- Travail demandé
- A) Transcrivez fidèlement le passage du texte sur le projet de loi de finances commençant à « Calendrier type du » et finissant à « qu’en nombre d’emplois. ».
- B) Répondez brièvement à ces questions d'après le texte sur le projet de loi de finances :
(i) En quel mois ont lieu les conférences budgétaires ?
(ii) Qui adresse les lettres-plafond aux ministères ?
(iii) Quel jour le Gouvernement transmet-il habituellement le PLF au Parlement ?

- Texte fourni
-- -- --

Pendant la phase administrative, c'est le Gouvernement qui est à la manœuvre. Plus précisément, c'est le ministère du Budget et des Comptes publics qui va travailler en lien avec tous les ministères pour créer le projet de loi de finances.
Calendrier type du PLF
En février, se tiennent les conférences techniques : les ministères analysent l'exécution du budget de l'année passée. Puis, ils vont présenter au ministère du Budget et des Comptes publics leurs besoins à venir tant en crédits qu’en nombre d’emplois.
S’ouvre en mars une période importante : les conférences de performance. On y parle des indicateurs de performance qui sont en lien avec les projets annuels de performance. Ce moment d’analyse et de réflexion est très important. On se demande : « Quels indicateurs mettre ? Cette politique publique est-elle efficace ? Qu’est-ce qu’il faut améliorer ? ». On évalue et définit les objectifs, qui sont transmis au Parlement en annexe du projet de loi de finances.
En mai, il y a les conférences budgétaires. Le ministère du Budget et des Comptes publics va négocier avec chaque ministère pour tenir compte des besoins de chacun en respectant l’enveloppe globale définie notamment à partir du niveau des recettes.
En juin, ce sont les procédures d’arbitrage, c’est le Premier ministre qui tranche. Il adresse les lettres-plafond aux ministères qui fixent la limite pour les crédits et les emplois.
Dans la foulée, en juillet, il y a les conférences de répartition qui attribuent aux différentes missions d’un ministère les crédits et emplois alloués.
Vient ensuite la dernière étape du côté de l’administration : la rédaction du projet de loi de finances lui-même. La direction du Budget rédige notamment les projets annuels de performance (PAP), où tout est détaillé : dans telle mission précise, il y aura tant de crédits et d’emplois pour atteindre tel objectif avec une performance cible de X %.
Une fois que tout est écrit, en septembre, le PLF est présenté pour avis au Haut Conseil des finances publiques qui se prononce sur les hypothèses macroéconomiques et la cohérence du PLF avec les engagements européens. Par la suite, le document est présenté au Conseil d’État.
Comment se déroule la phase parlementaire ?
Le Gouvernement transmet ensuite le PLF au Parlement, habituellement le premier mardi d’octobre. Cette année la transmission sera exceptionnellement plus tardive, en lien avec l’actualité politique.
Le texte passe d’abord en commission des Finances, puis s’ouvre la phase de débats et de votes, en premier à l’Assemblée nationale, puis en second au Sénat.

-- -- --

- Données fournies
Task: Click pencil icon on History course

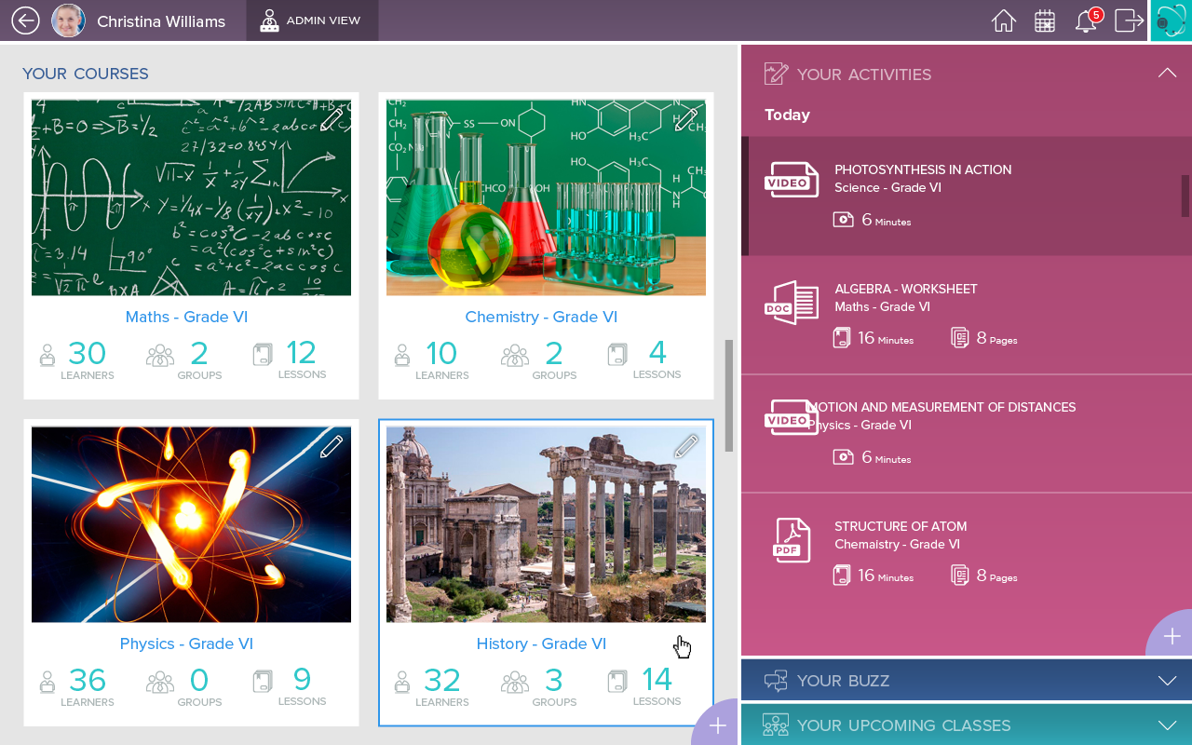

-- -- --

- Liste des réponses
- A)
Calendrier type du PLF
En février, se tiennent les conférences techniques : les ministères analysent l'exécution du budget de l'année passée. Puis, ils vont présenter au ministère du Budget et des Comptes publics leurs besoins à venir tant en crédits qu’en nombre d’emplois.

- B)
(i) En mai.
(ii) Le Premier ministre.
(iii) Le premier mardi d'octobre.